**Passage given**

>>

Tried to do real simple nn.Linear model from scratch forward() is not giving correct answer

GGPYTORCH000 · April 15, 2024, 9:49pm

i wrote small class Linear which is similar to nn.Linear interms of initialization and forwarding. It worked however when I switched my code from nn.Linear to my own Linear, forward compute is not giving correct result.
I thought fwd of linear is just simple matmul between X and Weight + bias
def forward (X:torch.tensor):
out = torch.matmul(self.weight, X)
#out = torch.matmul(X, self.weight)
out += self.bias
return out

To give more intext when following X and W values are supplied to Linear (my own) class result is
tensor([[0.3684, 1.2859]]), which I checkeked manually

X=torch.tensor([[-0.9708, 0.9610]])
W=torch.tensor([[ 0.6627, -0.4245],
… [ 0.5373, 0.2294]])
b=torch.tensor([0.4954, 0.6533] )
torch.matmul(X, W) + b
tensor([[0.3684, 1.2859]])

But with nn.linear class, it is returning
tensor([[-0.3565, -0.2904]],

Now if the W is 0, then results of both are correct meaning, bias part is working (wondeful) it is just matmul part that is something wrong.

ptrblck · April 16, 2024, 12:12am

Your matmul is wrong as you need to pass the transposed weight to it:

batch_size = 2
in_features = 3
out_features = 4

x = torch.randn(batch_size, in_features)
lin = nn.Linear(in_features, out_features)
print(lin.weight.shape)
# torch.Size([4, 3]) # [out_features, in_features]
print(lin.bias.shape)
# torch.Size([4]) # [out_features]

ref = lin(x)

w = lin.weight
b = lin.bias

out = torch.matmul(x, w.T) + b
print(out - ref)
# tensor([[0., 0., 0., 0.],
#         [0., 0., 0., 0.]], grad_fn=<SubBackward0>)

GGPYTORCH000 · April 16, 2024, 1:51am

thx!! i am able to move fwd now. (salute)

<<

**Data provided**
>>

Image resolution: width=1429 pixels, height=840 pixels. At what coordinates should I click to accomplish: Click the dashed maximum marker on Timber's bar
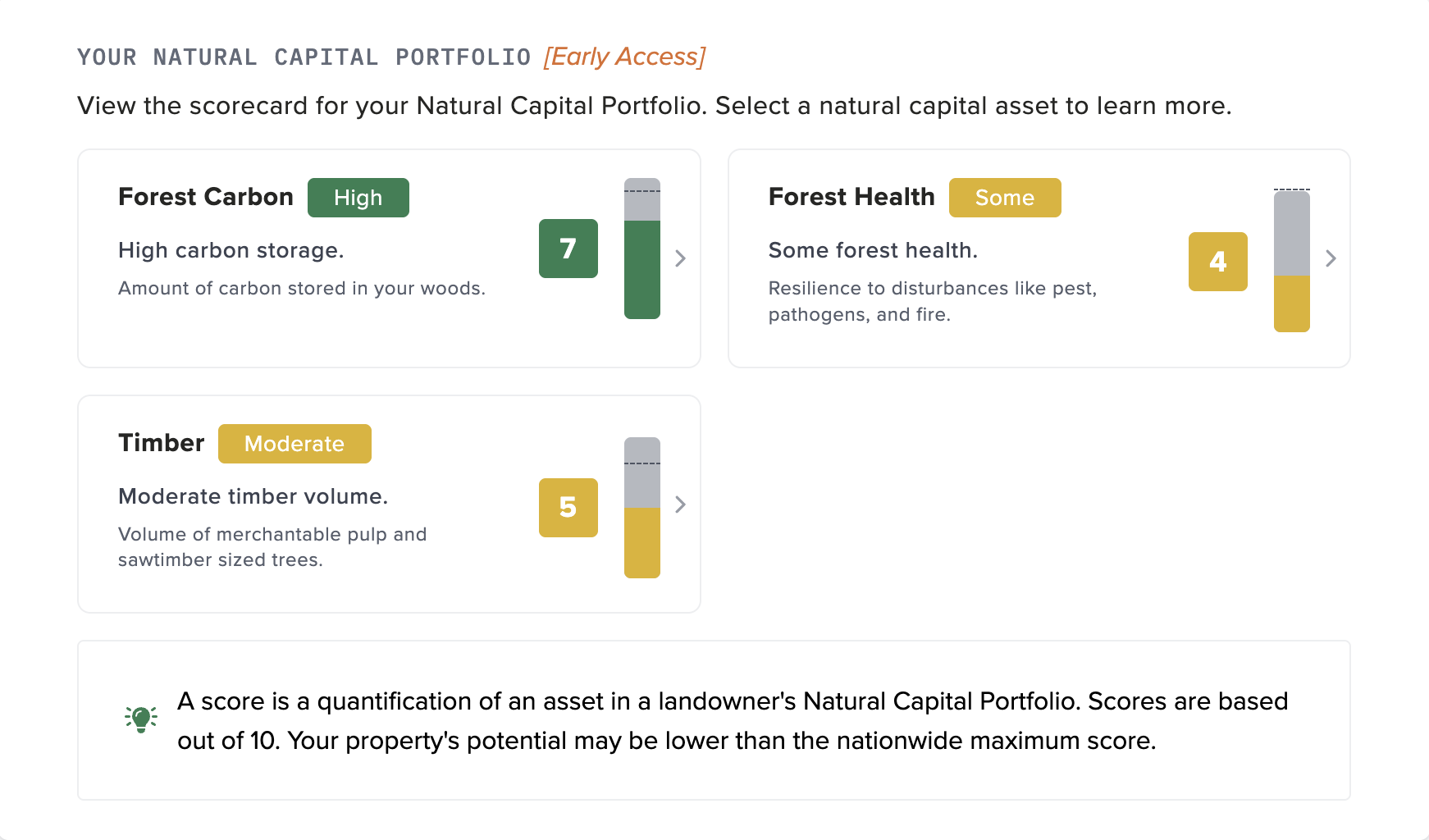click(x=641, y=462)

<<

**Set problem A**
Restate word for word the part of the thread on the custom Linear layer starting at "To give more" and ending at "b=torch.tensor([0.4954, 0.6533] )".
**Set problem B**
Summarize the thread on the custom Linear layer in two sentences.
The lines have no role in this work.

**Task output A**
To give more intext when following X and W values are supplied to Linear (my own) class result is
tensor([[0.3684, 1.2859]]), which I checkeked manually

X=torch.tensor([[-0.9708, 0.9610]])
W=torch.tensor([[ 0.6627, -0.4245],
… [ 0.5373, 0.2294]])
b=torch.tensor([0.4954, 0.6533] )

**Task output B**
A user wrote a small Linear class meant to match nn.Linear, but its forward computation gave results that differed from nn.Linear, and since the results agreed when the weight was zero, the matrix multiplication rather than the bias seemed to be at fault. A reply explained that the matmul was wrong because the weight, which has shape [out_features, in_features], must be passed transposed, and it showed that torch.matmul(x, w.T) + b reproduces the nn.Linear output with zero difference, after which the user said this let them move forward.